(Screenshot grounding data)

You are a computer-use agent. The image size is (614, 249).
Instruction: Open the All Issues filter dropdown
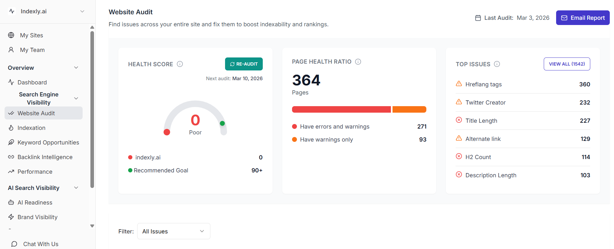[174, 231]
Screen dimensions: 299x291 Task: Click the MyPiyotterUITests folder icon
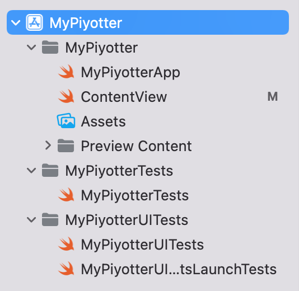pyautogui.click(x=50, y=219)
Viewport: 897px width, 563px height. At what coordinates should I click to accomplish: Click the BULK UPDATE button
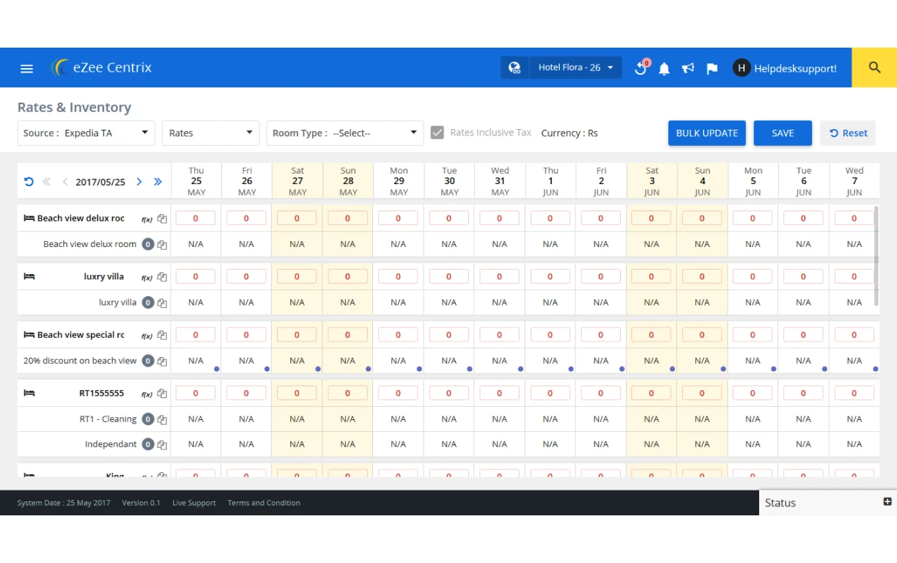pos(706,133)
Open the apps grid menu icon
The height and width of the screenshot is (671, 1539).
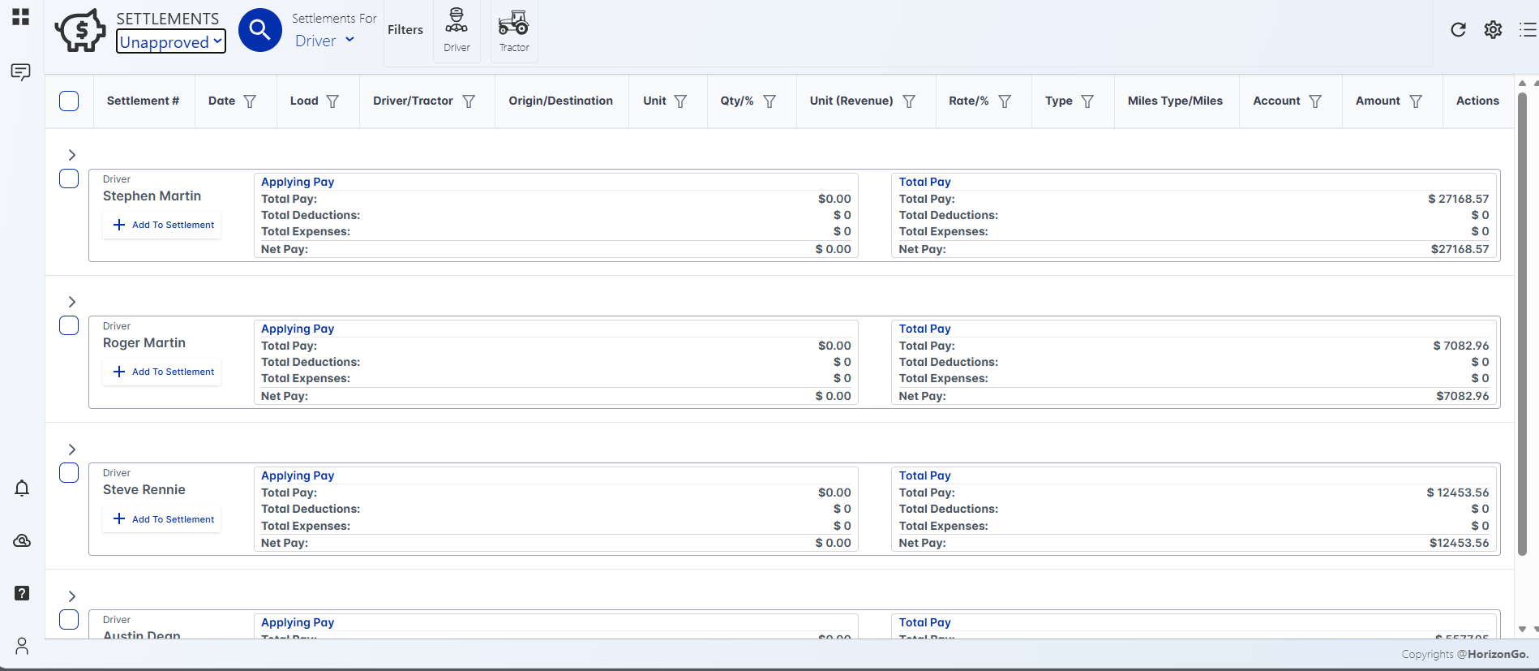21,17
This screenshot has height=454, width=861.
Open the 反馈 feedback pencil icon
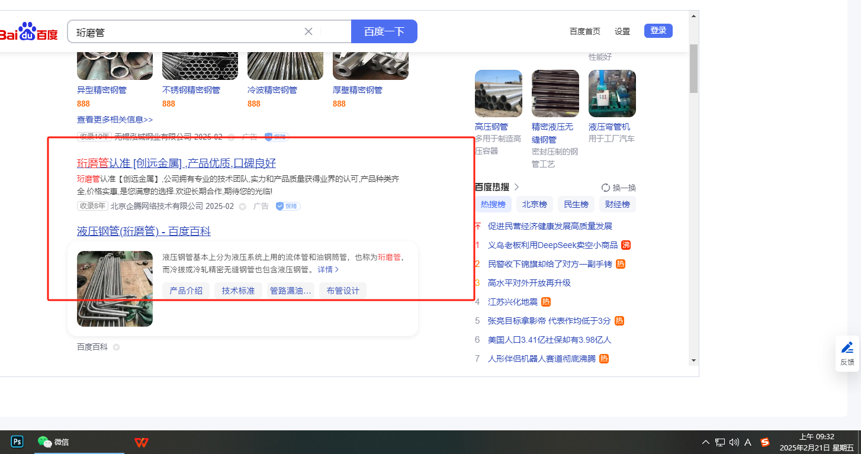pos(847,348)
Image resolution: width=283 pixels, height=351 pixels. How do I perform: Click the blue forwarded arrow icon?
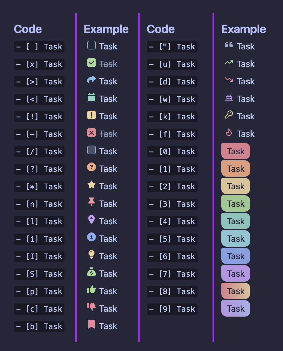click(x=92, y=80)
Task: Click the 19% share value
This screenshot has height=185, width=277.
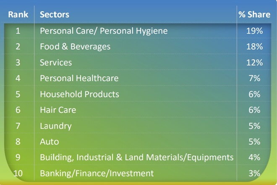Action: [254, 31]
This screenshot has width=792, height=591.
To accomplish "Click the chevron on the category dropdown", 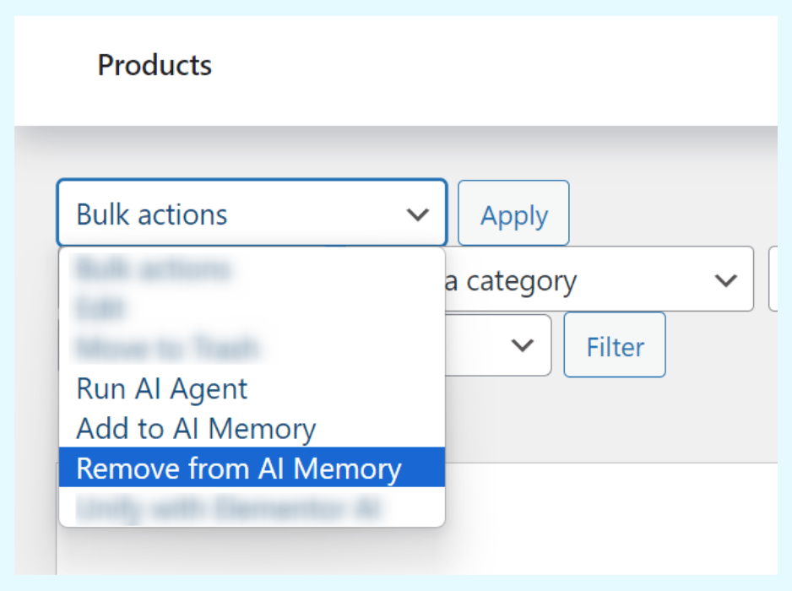I will pos(725,280).
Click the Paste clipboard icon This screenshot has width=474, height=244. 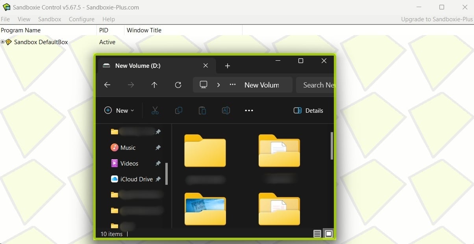coord(202,111)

--- Try it ---
Would you output only the span of the records above that opens with the line containing "Open the 反馈 feedback pencil icon" and closes with the line containing "Task: Click the 19% share value", ends included and pictures dropped?

--- Written solution ---
Open the 反馈 feedback pencil icon
pos(847,348)
Image resolution: width=283 pixels, height=351 pixels. How do I perform: Click the blue forwarded arrow icon?
click(x=92, y=80)
Task: Click the 19% share value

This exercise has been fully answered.